住まいで使う照明器具の選び方には、さまざまな視点があります。 どの部屋で、主に誰が、どのような場面で使うのか、どんな雰囲気にしたいのか、など条件によって選ぶべき照明器具のタイプや光の色は変わってくるものです。
ここでは住まいの照明器具を選ぶにあたって知っておきたい基礎知識と、設置する空間に注目した選び方、照明器具の機能や性能に注目した選び方などをご紹介していきます。
選び方の前に! 知っておきたい照明器具の基礎知識
照明器具を選ぶにあたって、まずは照明器具に使われるランプの種類や照明器具の種類など基本的なことを知っておくと便利です。
ランプ(光源)の種類と特徴
家庭用の照明器具に使用されるランプには、主に白熱電球、蛍光ランプ(蛍光灯)、LEDランプ(LED照明)があります。それぞれの特徴を知っておきましょう。
白熱電球
白熱電球は、温かみのある光が特徴のランプです。以前は家庭用照明器具に多く利用されてきましたが、地球温暖化防止のために製造中止を国が呼びかけ、現在では国内の多くのメーカーが製造を中止しており入手困難となっています。

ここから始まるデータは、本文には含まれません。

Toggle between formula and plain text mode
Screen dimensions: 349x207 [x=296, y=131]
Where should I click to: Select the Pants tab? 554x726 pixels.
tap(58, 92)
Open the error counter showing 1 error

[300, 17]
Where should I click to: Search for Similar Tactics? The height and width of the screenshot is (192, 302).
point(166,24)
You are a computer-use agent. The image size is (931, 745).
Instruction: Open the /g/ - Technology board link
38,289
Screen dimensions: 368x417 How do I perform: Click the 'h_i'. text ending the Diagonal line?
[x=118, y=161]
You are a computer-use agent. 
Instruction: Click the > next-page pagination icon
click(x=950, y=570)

低価格で購入できて、スイッチを入れるとすぐに点灯します。やわらかいオレンジ色の光で、食べ物をおいしく見せたり、リラックス効果などが期待できるため、ダイニングやバスルーム、玄関など家庭内のさまざまな場所に向いています。
デメリットとしては寿命が短く頻繁な交換が必要なことや、熱を放出しやすいため近くにいると熱さを感じやすいことなどが挙げられます。
蛍光ランプ(蛍光灯)
蛍光ランプは、白熱電球に比べて寿命が長く消費電力が少ないことが特徴のランプです。光の色はやや青白くさわやかさを感じさせる「昼光色」、白っぽく自然光に近い「昼白色」 、電球の光の色を再現した「電球色」の3色から選べます。
均一に明るく照らすのが得意なため、子ども部屋や作業部屋などに向いています。また、キッチンや作業スペース、勉強机などの手元灯としてや、洗面所の鏡を照らすミラー灯として用いられることもあります。

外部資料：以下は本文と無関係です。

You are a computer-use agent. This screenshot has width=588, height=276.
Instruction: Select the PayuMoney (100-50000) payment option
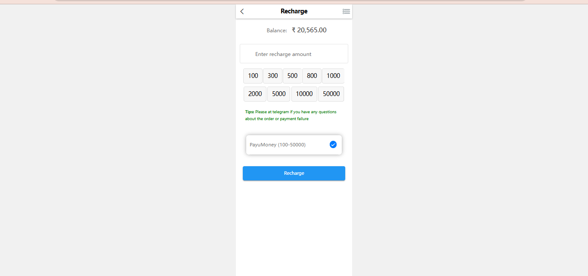278,145
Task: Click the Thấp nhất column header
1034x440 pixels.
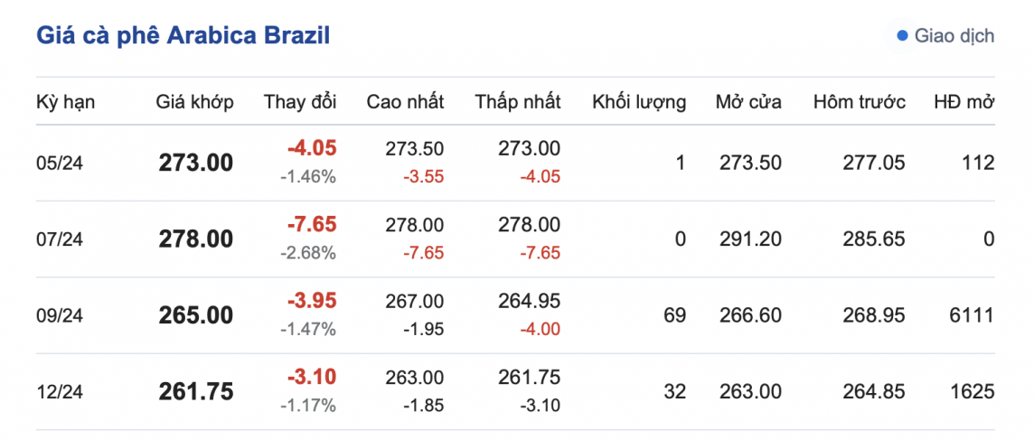Action: (518, 101)
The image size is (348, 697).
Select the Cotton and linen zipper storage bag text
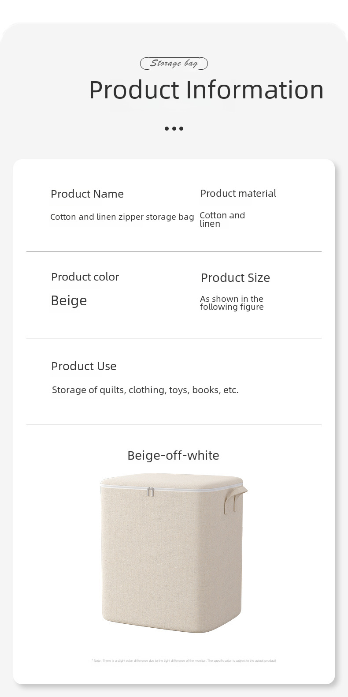(122, 217)
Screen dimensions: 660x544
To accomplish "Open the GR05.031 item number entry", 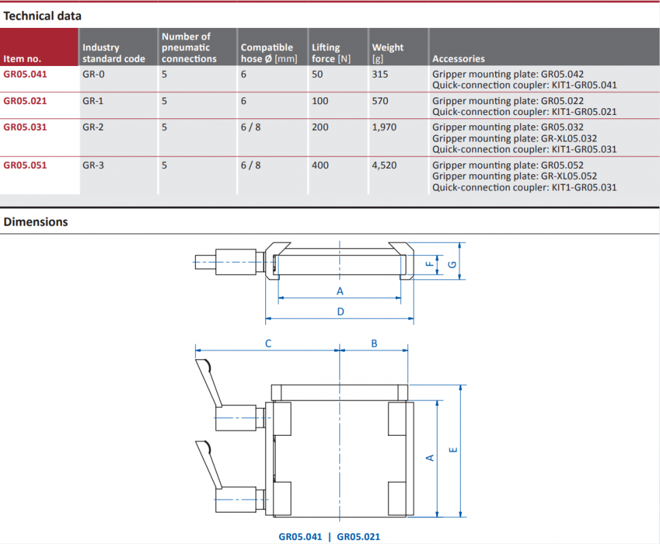I will (x=25, y=127).
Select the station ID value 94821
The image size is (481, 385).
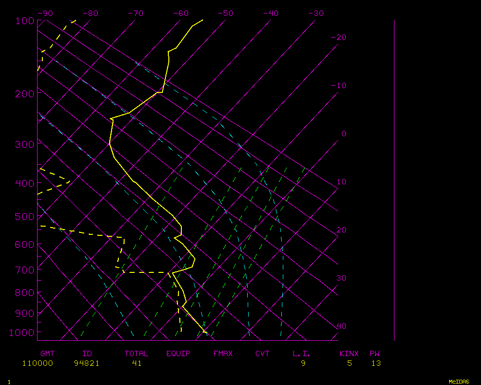[87, 363]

コストパフォーマンスの良さが魅力の蛍光ランプですが、点灯してから本来の明るさになるまでにやや時間がかかったり、寿命は長いものの設置から数か月、数年と時間が経つにつれ暗くなったりチラつきやすくなったりといったことが起こりやすいというデメリットもあります。
LEDランプ(LED照明)
白熱電球や蛍光ランプと比べて歴史が新しいのがLEDランプです。LEDランプは、蛍光ランプよりさらに寿命が長く消費電力が低いため、次世代のランプとして一般家庭の照明器具にも広く用いられるようになりました。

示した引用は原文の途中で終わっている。